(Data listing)
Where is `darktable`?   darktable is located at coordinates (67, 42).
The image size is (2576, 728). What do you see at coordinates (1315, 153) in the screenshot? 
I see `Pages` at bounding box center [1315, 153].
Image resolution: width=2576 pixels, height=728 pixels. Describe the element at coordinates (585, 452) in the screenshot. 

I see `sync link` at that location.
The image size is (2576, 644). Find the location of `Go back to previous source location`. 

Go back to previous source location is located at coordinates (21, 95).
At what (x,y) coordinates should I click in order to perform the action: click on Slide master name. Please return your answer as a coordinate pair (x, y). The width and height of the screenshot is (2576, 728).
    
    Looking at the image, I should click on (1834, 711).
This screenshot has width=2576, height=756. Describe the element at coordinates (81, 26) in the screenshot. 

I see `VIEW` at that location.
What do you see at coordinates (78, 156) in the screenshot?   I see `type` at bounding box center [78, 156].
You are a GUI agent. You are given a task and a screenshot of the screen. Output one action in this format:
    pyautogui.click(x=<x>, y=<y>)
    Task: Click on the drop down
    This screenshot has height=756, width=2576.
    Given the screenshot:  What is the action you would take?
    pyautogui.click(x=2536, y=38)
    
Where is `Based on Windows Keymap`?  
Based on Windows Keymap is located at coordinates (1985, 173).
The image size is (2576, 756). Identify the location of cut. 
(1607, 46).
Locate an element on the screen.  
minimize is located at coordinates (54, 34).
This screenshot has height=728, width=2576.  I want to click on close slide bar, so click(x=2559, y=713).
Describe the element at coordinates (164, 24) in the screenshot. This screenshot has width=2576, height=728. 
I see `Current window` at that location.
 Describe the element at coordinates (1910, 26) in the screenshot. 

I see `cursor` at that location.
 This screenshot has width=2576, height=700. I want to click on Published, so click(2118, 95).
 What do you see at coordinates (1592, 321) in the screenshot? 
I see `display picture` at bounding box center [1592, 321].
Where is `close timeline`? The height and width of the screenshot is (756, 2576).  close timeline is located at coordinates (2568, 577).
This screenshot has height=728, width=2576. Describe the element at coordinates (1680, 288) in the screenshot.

EXERCISE OBJECTIVE — Copy out every line of the material above, changing nothing.

RESULT —
Where is `darktable`?   darktable is located at coordinates (67, 42).
The image size is (2576, 728). What do you see at coordinates (1315, 153) in the screenshot? 
I see `Pages` at bounding box center [1315, 153].
Image resolution: width=2576 pixels, height=728 pixels. Describe the element at coordinates (585, 452) in the screenshot. 

I see `sync link` at that location.
The image size is (2576, 644). Find the location of `Go back to previous source location`. 

Go back to previous source location is located at coordinates (21, 95).
At what (x,y) coordinates should I click in order to perform the action: click on Slide master name. Please return your answer as a coordinate pair (x, y). The width and height of the screenshot is (2576, 728).
    
    Looking at the image, I should click on (1834, 711).
This screenshot has width=2576, height=756. Describe the element at coordinates (81, 26) in the screenshot. 

I see `VIEW` at that location.
What do you see at coordinates (78, 156) in the screenshot?   I see `type` at bounding box center [78, 156].
You are a GUI agent. You are given a task and a screenshot of the screen. Output one action in this format:
    pyautogui.click(x=<x>, y=<y>)
    Task: Click on the drop down
    This screenshot has height=756, width=2576.
    Given the screenshot:  What is the action you would take?
    pyautogui.click(x=2536, y=38)
    
Where is `Based on Windows Keymap`?  
Based on Windows Keymap is located at coordinates (1985, 173).
The image size is (2576, 756). Identify the location of cut. 
(1607, 46).
Locate an element on the screen.  
minimize is located at coordinates (54, 34).
This screenshot has height=728, width=2576.  I want to click on close slide bar, so click(x=2559, y=713).
Describe the element at coordinates (164, 24) in the screenshot. This screenshot has width=2576, height=728. 
I see `Current window` at that location.
 Describe the element at coordinates (1910, 26) in the screenshot. 

I see `cursor` at that location.
 This screenshot has width=2576, height=700. I want to click on Published, so click(2118, 95).
 What do you see at coordinates (1592, 321) in the screenshot? 
I see `display picture` at bounding box center [1592, 321].
Where is `close timeline`? The height and width of the screenshot is (756, 2576).  close timeline is located at coordinates (2568, 577).
This screenshot has height=728, width=2576. Describe the element at coordinates (1680, 288) in the screenshot.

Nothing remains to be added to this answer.